As best described in the clutch DIYs, removed the enclosure, unclipped the water pump, motor and elec. harness to check the coupling. The bushing separated from the plastic fingers which caused the squealing. Checked the gearbox and it turned for a limited amount before jamming. Ordered new gearcase and clutch (since it was over 10 yrs. old.), and a coupling. (Gearcase comes with half a coupling, so check if req'd for motor shaft.)

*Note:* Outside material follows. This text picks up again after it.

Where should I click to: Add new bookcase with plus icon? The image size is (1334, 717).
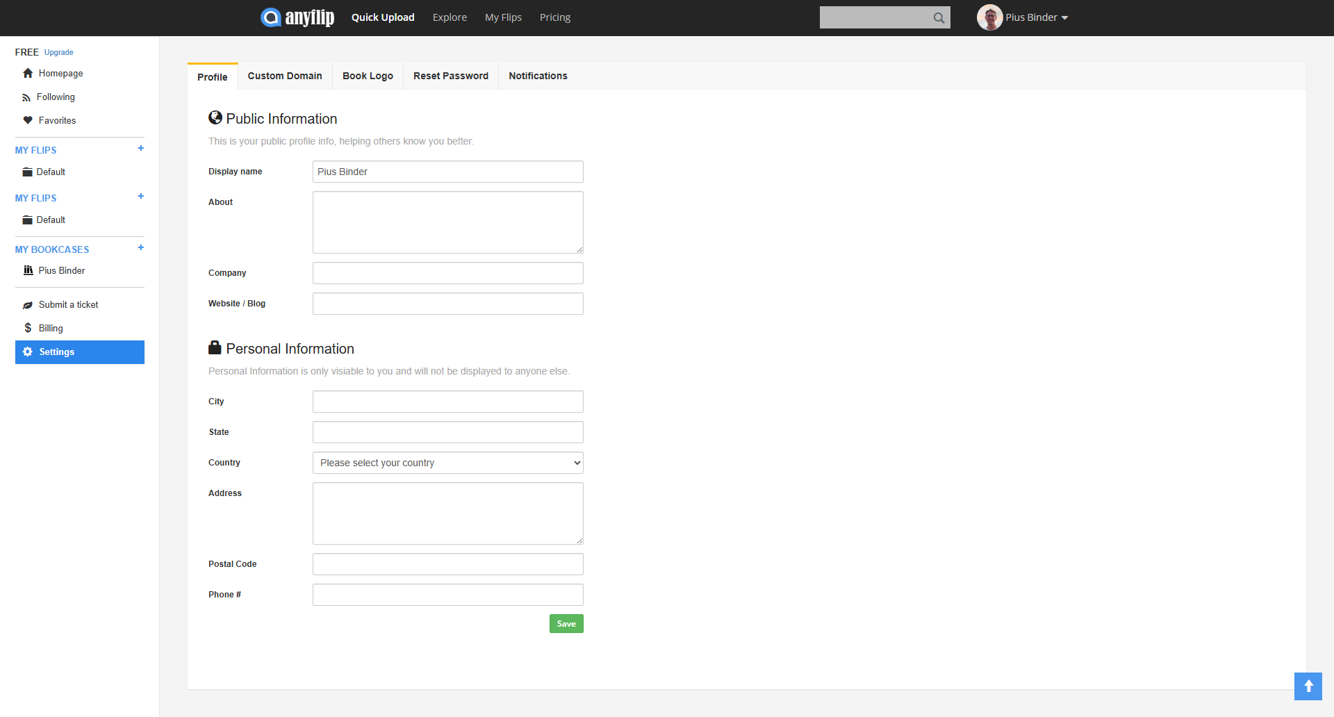tap(141, 248)
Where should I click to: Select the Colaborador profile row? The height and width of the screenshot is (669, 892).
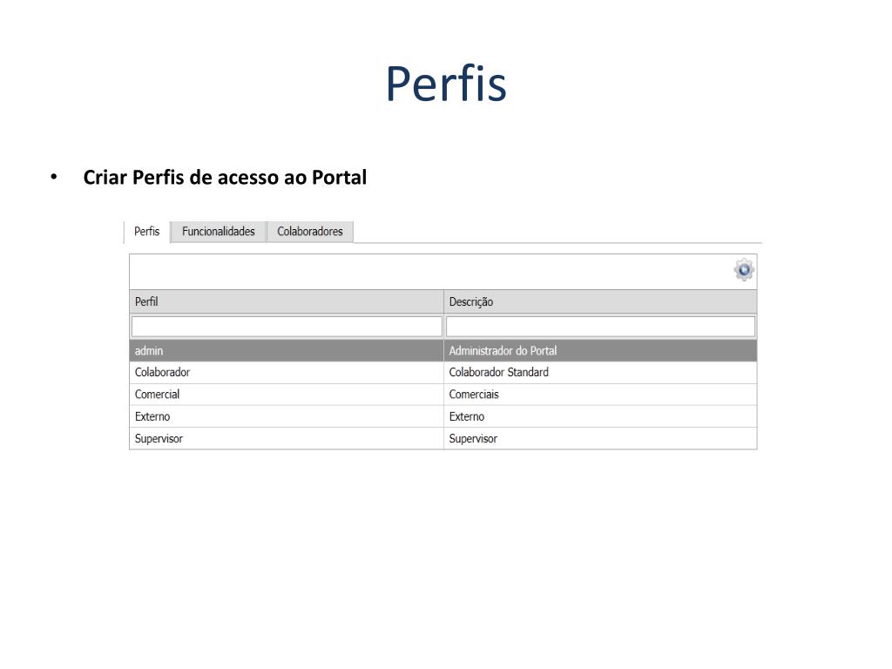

For ease of removing and re-installing the motor it is best the machine lays on its back. This way the grommets and coupling can be easily aligned on the face-plate without having to manually support the weight of the motor. In the tub, unsnap two agitator caps. The inner one has no tabs to break so pry and pull on the "ears". Use 7/16" socket wrench with extension to unscrew the bolt holding agitator to gear shaft end. Assuming the motor and face-plate are still off, unscrew the three screws holding the gearcase in place and slide it out. Before installing the new clutch onto the new gear shaft, slide the plastic thrust spacer? (in kit but not shown in any instructions) down the shaft, observing which is the correct side. Check for correct clutch spring, as per instructions. Slide clutch, open side up, down the shaft. Instal wire retainer (this can be tricky) and circlip. if the brake assembly slid down while sliding out the gear shaft, squeeze its spring with a pipe wrench and push it back up (with rubber mallet). The clutch kit comes with a plastic pawl? which mounts under the brake and mates with the clutch. If the locating pins for the old part are broken off, drill them out of their holes so the new part fits snug. Insert the gear shaft up the brake sleeve into the agitator so their splines mate. Screw gear case to its mounts, agitator to shaft end (not too tight here) and snap on caps. Screw on face-plate, replace coupling on motor shaft (if req'd.), set motor on face-plate, aligning the coupling and checking the grommets fit in their holes. Instal motor holding clips (with screws), mount water pump with its holding clips, and wire harnesses. Stand up machine and replace enclosure, back panel and hoses.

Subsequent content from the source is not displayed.